Read the novel from Cohn's point-of-view, and you end obversely in bias against Jake Barnes and his sophomoric code and his friends who damn Cohn by it. Reversal of intention: that Hemingway consciously schemed it so is evidenced by the fact that his narrator is honest enough to include in his story the self-incriminating testimony of witnesses against him, namely Bill Gorton, Robert Cohn, and Jake Barnes himself. Jake confesses his defections from the code he seemingly exemplifies and from his role as historian of the pretenders to it. (p. 173)
Characteristically, what Jake says of his friends applies also to himself. Jake's portrait of Cohn reflects himself; it tells us as much about Jake as about Cohn.
On Jake's own admission, we cannot accept his portrait of Cohn with any certitude: "Somehow I feel that I have not shown Robert Cohn clearly."… Jake Barnes, New York Herald journalist, is not a trustworthy reporter. (pp. 176-77)

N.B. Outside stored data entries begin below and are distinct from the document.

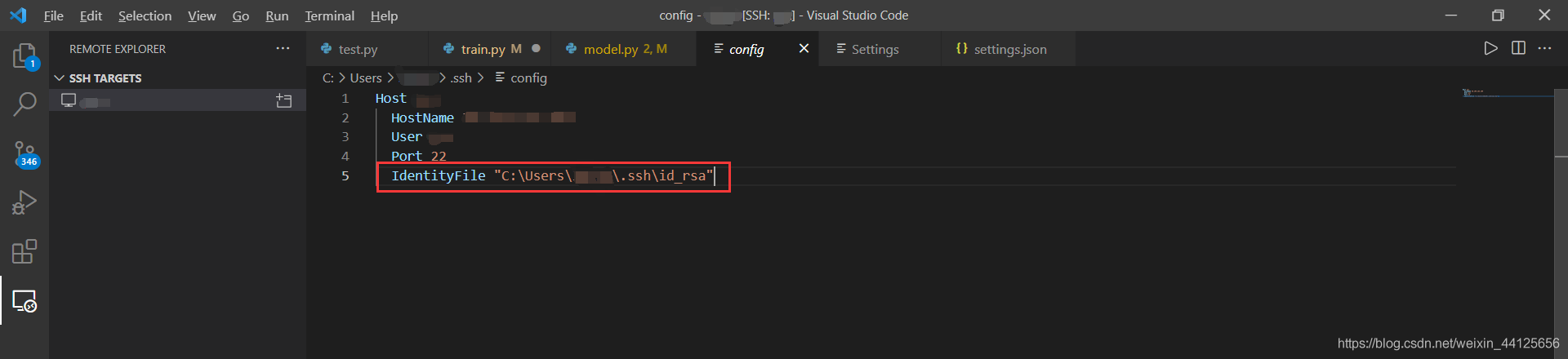Switch to the train.py tab

pos(482,49)
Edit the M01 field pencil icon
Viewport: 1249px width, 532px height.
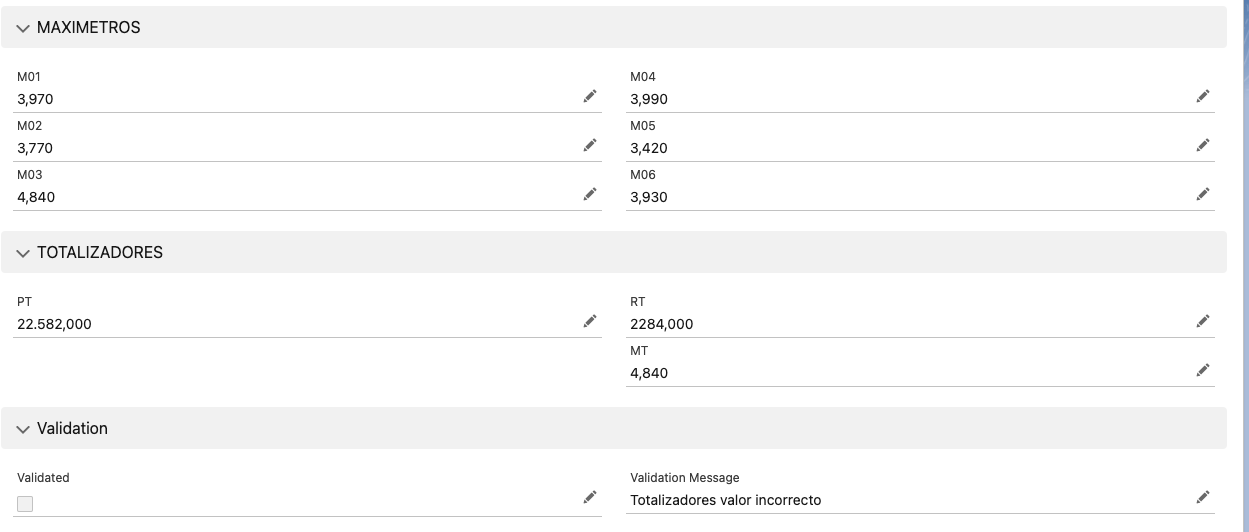(x=590, y=96)
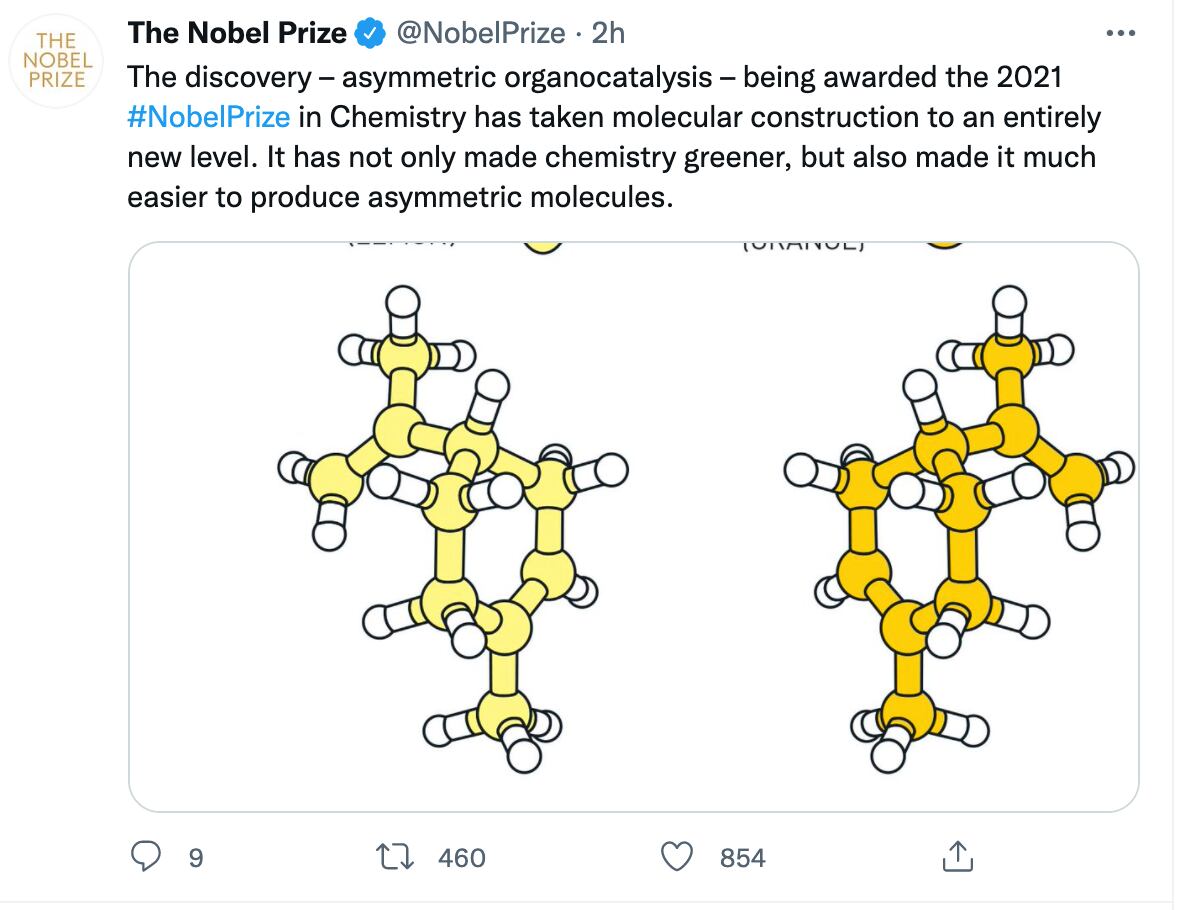Click the like count 854
The width and height of the screenshot is (1202, 910).
pyautogui.click(x=742, y=858)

Cohn is [pictured as] awful because he is always merely nice. Niceness is discredited because it declares a weakness, an exposed flaw in the mask of mock sophistication which Jake and his friends subscribe to. The criterion is irony, and Cohn never once speaks ironically….
In both The Sun Also Rises and The Great Gatsby the narrators default on the standards by which they measure and judge others. Duplicity characterizes both narrators. (p. 178)
Contra Carlos Baker's notion of "the moral vacuum in Cohn," Cohn stands out as exemplar of the Christian virtues. That moral vacuum is located—by my reading—in Jake, in Brett, and in Mike; also in Romero. (p. 180)
Hemingway's public has been brain-washed by the Hemingway Code.
The story narrated by Jake Barnes is the story of Robert Cohn, the betrayed tin Christ. Everyone in The Sun Also Rises regards himself as a little tin Christ—the exceptions are the Count and Montoya and Cohn. They crucify Cohn as though he were one. They hang a wreath of twisted garlics around his neck...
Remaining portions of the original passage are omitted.